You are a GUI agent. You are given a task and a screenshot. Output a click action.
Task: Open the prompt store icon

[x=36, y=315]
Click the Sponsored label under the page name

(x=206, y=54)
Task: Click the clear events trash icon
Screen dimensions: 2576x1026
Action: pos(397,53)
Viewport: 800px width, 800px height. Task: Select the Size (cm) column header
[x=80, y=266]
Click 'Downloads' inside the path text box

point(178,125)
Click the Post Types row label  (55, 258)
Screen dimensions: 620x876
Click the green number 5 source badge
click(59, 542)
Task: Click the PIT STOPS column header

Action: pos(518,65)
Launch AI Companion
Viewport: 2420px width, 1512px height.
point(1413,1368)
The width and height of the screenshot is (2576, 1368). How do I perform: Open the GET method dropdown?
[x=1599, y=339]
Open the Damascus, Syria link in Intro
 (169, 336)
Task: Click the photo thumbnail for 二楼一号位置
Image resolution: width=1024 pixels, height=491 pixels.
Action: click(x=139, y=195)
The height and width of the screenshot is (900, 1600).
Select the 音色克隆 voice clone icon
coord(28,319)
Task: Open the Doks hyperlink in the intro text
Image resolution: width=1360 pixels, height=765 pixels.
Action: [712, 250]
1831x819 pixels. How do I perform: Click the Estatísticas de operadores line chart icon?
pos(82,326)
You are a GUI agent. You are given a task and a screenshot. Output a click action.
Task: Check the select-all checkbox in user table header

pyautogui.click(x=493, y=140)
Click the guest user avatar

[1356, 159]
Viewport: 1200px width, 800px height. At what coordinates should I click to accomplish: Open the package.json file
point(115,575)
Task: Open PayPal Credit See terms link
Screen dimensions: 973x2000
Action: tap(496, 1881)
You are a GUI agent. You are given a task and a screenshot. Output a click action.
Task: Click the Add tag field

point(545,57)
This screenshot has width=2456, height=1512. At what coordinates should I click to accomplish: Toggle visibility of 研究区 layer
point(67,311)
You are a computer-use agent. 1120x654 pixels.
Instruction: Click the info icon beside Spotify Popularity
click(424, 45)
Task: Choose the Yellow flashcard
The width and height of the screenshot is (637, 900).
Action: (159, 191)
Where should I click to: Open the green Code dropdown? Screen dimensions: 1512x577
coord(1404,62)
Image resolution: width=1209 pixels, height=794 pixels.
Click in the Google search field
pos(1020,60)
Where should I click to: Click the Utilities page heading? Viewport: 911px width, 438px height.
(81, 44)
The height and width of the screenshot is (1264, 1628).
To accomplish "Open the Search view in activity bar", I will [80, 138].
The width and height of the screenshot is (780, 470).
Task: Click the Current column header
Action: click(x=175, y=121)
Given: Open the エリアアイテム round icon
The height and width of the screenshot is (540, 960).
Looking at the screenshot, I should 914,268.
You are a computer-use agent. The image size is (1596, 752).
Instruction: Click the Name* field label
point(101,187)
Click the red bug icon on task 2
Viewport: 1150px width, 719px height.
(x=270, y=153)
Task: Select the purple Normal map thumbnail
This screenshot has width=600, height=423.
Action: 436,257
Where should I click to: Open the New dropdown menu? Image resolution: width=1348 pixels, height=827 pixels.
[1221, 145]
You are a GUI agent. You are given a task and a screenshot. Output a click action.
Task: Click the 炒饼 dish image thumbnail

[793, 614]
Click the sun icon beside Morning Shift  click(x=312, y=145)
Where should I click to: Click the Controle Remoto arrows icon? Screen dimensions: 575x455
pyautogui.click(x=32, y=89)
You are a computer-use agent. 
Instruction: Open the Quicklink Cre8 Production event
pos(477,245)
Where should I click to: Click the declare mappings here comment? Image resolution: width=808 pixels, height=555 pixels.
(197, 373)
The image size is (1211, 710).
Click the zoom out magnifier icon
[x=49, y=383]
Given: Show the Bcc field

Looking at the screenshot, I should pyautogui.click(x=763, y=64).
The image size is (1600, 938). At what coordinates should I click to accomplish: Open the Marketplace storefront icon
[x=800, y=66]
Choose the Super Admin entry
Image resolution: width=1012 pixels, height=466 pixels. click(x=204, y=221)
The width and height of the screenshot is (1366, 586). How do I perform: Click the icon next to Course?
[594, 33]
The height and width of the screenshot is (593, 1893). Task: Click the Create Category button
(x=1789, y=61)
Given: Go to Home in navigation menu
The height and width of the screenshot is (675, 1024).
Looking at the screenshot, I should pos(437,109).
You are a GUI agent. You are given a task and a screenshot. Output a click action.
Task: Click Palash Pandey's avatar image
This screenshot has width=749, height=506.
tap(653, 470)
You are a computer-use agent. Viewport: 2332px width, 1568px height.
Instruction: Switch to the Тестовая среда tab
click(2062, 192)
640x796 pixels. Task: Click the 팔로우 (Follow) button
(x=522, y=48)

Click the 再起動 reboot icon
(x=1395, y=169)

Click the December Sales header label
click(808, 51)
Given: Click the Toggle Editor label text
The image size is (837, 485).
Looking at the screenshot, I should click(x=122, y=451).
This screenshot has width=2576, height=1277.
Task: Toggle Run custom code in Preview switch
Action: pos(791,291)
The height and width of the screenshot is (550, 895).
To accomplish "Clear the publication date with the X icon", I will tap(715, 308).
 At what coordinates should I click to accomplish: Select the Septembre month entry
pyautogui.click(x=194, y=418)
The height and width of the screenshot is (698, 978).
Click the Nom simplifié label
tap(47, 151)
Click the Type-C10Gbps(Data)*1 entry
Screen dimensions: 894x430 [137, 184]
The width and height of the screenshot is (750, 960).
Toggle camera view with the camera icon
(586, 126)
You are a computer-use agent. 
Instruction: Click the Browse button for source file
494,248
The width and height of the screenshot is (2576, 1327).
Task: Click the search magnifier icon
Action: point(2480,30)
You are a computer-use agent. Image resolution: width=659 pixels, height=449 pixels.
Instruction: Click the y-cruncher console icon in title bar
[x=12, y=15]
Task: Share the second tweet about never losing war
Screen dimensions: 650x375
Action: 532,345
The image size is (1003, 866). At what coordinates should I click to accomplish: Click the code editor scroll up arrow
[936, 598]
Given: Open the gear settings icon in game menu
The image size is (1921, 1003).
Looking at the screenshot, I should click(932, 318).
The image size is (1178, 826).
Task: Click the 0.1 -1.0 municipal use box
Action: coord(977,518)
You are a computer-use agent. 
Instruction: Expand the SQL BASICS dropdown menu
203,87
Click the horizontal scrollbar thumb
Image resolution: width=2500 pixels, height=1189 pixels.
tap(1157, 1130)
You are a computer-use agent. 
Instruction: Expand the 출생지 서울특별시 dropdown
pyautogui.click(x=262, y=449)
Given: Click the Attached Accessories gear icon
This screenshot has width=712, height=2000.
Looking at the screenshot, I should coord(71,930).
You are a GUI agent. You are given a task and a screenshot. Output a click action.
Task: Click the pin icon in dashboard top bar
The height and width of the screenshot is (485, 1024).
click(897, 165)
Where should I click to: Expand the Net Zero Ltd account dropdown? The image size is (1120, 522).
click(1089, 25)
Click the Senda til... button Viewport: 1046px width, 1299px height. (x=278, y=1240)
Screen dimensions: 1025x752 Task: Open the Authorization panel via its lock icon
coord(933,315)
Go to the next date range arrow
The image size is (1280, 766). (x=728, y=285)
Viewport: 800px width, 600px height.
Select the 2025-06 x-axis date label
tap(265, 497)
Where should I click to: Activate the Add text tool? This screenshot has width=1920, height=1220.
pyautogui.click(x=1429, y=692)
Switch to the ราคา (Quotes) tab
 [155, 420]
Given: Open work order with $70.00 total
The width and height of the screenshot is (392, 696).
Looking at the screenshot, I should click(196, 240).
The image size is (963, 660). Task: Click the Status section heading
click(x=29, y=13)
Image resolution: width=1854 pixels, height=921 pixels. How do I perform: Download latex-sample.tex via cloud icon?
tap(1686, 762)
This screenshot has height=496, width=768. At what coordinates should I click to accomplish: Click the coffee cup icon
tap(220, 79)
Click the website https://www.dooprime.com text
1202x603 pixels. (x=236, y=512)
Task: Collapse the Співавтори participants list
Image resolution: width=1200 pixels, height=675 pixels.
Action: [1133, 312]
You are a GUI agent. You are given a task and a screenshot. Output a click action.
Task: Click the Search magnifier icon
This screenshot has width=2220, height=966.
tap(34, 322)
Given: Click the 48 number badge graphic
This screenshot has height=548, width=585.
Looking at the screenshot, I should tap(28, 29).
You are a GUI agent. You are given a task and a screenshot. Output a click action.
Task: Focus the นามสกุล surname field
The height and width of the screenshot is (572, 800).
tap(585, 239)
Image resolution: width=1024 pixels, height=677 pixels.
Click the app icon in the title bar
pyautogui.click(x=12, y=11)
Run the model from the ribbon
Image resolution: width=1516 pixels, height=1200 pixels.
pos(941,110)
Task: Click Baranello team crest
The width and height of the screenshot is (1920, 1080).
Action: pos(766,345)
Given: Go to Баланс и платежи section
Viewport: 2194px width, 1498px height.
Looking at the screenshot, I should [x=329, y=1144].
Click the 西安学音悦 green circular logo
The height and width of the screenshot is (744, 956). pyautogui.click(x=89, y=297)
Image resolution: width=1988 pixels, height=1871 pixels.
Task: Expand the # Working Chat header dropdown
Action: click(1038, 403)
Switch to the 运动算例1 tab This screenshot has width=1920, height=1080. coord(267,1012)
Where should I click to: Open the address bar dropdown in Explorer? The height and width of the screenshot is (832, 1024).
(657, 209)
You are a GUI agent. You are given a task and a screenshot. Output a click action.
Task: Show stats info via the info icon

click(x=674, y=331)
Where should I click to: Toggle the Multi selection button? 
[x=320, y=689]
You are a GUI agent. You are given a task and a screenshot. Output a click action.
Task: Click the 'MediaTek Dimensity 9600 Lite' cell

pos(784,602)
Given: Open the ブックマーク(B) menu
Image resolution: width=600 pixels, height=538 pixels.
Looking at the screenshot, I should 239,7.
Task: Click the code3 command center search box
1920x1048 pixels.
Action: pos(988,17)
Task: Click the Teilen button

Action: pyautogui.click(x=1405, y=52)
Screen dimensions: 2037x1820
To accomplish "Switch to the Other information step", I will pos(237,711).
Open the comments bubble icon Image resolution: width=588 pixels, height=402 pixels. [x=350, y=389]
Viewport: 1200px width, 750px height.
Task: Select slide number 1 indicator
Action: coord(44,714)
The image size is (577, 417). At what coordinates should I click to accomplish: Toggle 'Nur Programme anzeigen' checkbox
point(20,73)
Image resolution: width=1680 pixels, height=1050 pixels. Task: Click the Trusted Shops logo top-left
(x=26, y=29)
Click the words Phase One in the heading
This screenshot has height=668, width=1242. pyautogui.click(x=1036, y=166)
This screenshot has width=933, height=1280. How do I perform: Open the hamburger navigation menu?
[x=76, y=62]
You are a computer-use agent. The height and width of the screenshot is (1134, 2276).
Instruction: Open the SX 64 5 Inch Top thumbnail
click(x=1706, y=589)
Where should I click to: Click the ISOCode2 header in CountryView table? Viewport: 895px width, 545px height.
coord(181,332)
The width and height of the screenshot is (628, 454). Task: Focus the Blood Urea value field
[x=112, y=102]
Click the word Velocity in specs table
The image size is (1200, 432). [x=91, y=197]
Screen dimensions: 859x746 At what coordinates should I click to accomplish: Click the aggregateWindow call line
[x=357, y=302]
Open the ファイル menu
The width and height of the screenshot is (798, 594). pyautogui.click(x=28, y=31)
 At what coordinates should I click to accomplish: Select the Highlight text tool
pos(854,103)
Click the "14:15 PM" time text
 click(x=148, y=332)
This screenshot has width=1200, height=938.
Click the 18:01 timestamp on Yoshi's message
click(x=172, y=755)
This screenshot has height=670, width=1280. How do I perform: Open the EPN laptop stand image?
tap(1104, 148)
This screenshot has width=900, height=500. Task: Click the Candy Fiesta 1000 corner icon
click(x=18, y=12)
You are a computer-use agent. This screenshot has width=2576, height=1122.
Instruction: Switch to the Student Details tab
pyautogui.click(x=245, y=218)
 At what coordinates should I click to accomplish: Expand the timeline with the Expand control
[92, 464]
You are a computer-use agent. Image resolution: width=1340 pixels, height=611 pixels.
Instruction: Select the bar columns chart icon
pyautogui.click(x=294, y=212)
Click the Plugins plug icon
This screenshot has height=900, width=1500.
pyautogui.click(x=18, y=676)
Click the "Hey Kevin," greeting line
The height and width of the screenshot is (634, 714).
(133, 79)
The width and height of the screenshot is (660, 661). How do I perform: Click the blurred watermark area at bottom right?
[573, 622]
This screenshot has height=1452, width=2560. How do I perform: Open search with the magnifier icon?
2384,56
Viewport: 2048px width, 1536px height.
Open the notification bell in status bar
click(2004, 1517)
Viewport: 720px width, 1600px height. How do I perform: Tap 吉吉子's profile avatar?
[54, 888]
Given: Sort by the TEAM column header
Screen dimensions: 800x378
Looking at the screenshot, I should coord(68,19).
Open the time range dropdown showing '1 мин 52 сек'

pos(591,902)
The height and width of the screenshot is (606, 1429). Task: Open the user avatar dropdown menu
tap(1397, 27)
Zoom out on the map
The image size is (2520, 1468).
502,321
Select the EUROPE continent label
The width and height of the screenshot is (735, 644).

────────

Please write out the records above again, starting at their first line and ending at the line that contains "point(545,57)", with both of those lines included.

- ANSWER BELOW -
You are a GUI agent. You are given a task and a screenshot. Output a click action.
Task: Open the prompt store icon

[x=36, y=315]
Click the Sponsored label under the page name

(x=206, y=54)
Task: Click the clear events trash icon
Screen dimensions: 2576x1026
Action: pos(397,53)
Viewport: 800px width, 800px height. Task: Select the Size (cm) column header
[x=80, y=266]
Click 'Downloads' inside the path text box

point(178,125)
Click the Post Types row label  (55, 258)
Screen dimensions: 620x876
Click the green number 5 source badge
click(59, 542)
Task: Click the PIT STOPS column header

Action: pos(518,65)
Launch AI Companion
Viewport: 2420px width, 1512px height.
point(1413,1368)
The width and height of the screenshot is (2576, 1368). How do I perform: Open the GET method dropdown?
[x=1599, y=339]
Open the Damascus, Syria link in Intro
 (169, 336)
Task: Click the photo thumbnail for 二楼一号位置
Image resolution: width=1024 pixels, height=491 pixels.
Action: click(x=139, y=195)
The height and width of the screenshot is (900, 1600).
Select the 音色克隆 voice clone icon
coord(28,319)
Task: Open the Doks hyperlink in the intro text
Image resolution: width=1360 pixels, height=765 pixels.
Action: [712, 250]
1831x819 pixels. How do I perform: Click the Estatísticas de operadores line chart icon?
pos(82,326)
You are a GUI agent. You are given a task and a screenshot. Output a click action.
Task: Check the select-all checkbox in user table header

pyautogui.click(x=493, y=140)
Click the guest user avatar

[1356, 159]
Viewport: 1200px width, 800px height. At what coordinates should I click to accomplish: Open the package.json file
point(115,575)
Task: Open PayPal Credit See terms link
Screen dimensions: 973x2000
Action: tap(496, 1881)
You are a GUI agent. You are given a task and a screenshot. Output a click action.
Task: Click the Add tag field

point(545,57)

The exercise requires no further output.